---------- Supplied material
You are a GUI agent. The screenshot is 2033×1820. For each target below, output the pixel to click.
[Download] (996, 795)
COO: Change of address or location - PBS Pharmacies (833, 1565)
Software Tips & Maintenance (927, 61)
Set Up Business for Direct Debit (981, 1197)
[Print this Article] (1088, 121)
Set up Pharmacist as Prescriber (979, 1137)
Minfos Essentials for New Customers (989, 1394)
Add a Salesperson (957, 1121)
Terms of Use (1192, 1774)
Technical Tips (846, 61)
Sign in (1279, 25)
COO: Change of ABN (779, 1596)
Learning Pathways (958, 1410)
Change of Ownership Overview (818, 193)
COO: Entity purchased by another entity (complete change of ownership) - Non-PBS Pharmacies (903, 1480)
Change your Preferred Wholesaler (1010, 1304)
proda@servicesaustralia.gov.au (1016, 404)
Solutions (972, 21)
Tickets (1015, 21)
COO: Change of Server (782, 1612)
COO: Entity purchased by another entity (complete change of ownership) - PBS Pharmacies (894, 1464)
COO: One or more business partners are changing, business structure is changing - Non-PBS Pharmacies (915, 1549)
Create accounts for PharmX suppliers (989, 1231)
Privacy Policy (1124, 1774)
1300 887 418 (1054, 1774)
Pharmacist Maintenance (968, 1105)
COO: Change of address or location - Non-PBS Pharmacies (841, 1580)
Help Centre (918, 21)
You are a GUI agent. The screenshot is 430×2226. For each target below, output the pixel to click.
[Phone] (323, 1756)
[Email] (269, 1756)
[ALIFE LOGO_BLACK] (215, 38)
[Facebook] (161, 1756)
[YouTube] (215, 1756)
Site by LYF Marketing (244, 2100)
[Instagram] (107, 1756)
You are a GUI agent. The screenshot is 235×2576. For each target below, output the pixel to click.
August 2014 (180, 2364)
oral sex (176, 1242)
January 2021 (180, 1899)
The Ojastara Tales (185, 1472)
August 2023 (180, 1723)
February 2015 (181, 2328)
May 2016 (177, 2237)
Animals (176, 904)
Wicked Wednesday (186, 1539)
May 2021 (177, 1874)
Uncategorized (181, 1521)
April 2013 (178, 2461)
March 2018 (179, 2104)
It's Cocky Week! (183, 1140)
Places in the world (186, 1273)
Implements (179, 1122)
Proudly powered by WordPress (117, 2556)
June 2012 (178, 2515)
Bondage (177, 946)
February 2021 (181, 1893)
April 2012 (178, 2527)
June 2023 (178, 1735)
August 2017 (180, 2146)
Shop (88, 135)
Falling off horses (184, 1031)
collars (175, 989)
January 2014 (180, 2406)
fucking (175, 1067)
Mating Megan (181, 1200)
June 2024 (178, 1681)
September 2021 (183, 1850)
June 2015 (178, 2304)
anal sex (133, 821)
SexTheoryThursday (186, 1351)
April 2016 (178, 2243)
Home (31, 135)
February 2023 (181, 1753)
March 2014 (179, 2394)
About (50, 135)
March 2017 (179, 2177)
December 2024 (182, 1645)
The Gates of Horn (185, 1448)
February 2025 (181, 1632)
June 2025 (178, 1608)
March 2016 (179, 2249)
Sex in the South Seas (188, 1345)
--------------------
Aim of the task
Nothing in the records should differ from the original when you retype them.

Output for this exercise
You are a GUI agent. The screenshot is 2033×1820. For each target below, output the pixel to click.
[Download] (996, 795)
COO: Change of address or location - PBS Pharmacies (833, 1565)
Software Tips & Maintenance (927, 61)
Set Up Business for Direct Debit (981, 1197)
[Print this Article] (1088, 121)
Set up Pharmacist as Prescriber (979, 1137)
Minfos Essentials for New Customers (989, 1394)
Add a Salesperson (957, 1121)
Terms of Use (1192, 1774)
Technical Tips (846, 61)
Sign in (1279, 25)
COO: Change of ABN (779, 1596)
Learning Pathways (958, 1410)
Change of Ownership Overview (818, 193)
COO: Entity purchased by another entity (complete change of ownership) - Non-PBS Pharmacies (903, 1480)
Change your Preferred Wholesaler (1010, 1304)
proda@servicesaustralia.gov.au (1016, 404)
Solutions (972, 21)
Tickets (1015, 21)
COO: Change of Server (782, 1612)
COO: Entity purchased by another entity (complete change of ownership) - PBS Pharmacies (894, 1464)
COO: One or more business partners are changing, business structure is changing - Non-PBS Pharmacies (915, 1549)
Create accounts for PharmX suppliers (989, 1231)
Privacy Policy (1124, 1774)
1300 887 418 (1054, 1774)
Pharmacist Maintenance (968, 1105)
COO: Change of address or location - Non-PBS Pharmacies (841, 1580)
Help Centre (918, 21)
You are a GUI agent. The screenshot is 430×2226. For each target below, output the pixel to click.
[Phone] (323, 1756)
[Email] (269, 1756)
[ALIFE LOGO_BLACK] (215, 38)
[Facebook] (161, 1756)
[YouTube] (215, 1756)
Site by LYF Marketing (244, 2100)
[Instagram] (107, 1756)
You are a GUI agent. The screenshot is 235×2576. For each target below, output the pixel to click.
August 2014 (180, 2364)
oral sex (176, 1242)
January 2021 (180, 1899)
The Ojastara Tales (185, 1472)
August 2023 (180, 1723)
February 2015 (181, 2328)
May 2016 (177, 2237)
Animals (176, 904)
Wicked Wednesday (186, 1539)
May 2021 (177, 1874)
Uncategorized (181, 1521)
April 2013 (178, 2461)
March 2018 (179, 2104)
It's Cocky Week! (183, 1140)
Places in the world (186, 1273)
Implements (179, 1122)
Proudly powered by WordPress (117, 2556)
June 2012 (178, 2515)
Bondage (177, 946)
February 2021 (181, 1893)
April 2012 (178, 2527)
June 2023 (178, 1735)
August 2017 (180, 2146)
Shop (88, 135)
Falling off horses (184, 1031)
collars (175, 989)
January 2014 (180, 2406)
fucking (175, 1067)
Mating Megan (181, 1200)
June 2024 (178, 1681)
September 2021 (183, 1850)
June 2015 (178, 2304)
anal sex (133, 821)
SexTheoryThursday (186, 1351)
April 2016 (178, 2243)
Home (31, 135)
February 2023 (181, 1753)
March 2014 (179, 2394)
About (50, 135)
March 2017 (179, 2177)
December 2024 (182, 1645)
The Gates of Horn (185, 1448)
February 2025 (181, 1632)
June 2025 (178, 1608)
March 2016 (179, 2249)
Sex in the South Seas (188, 1345)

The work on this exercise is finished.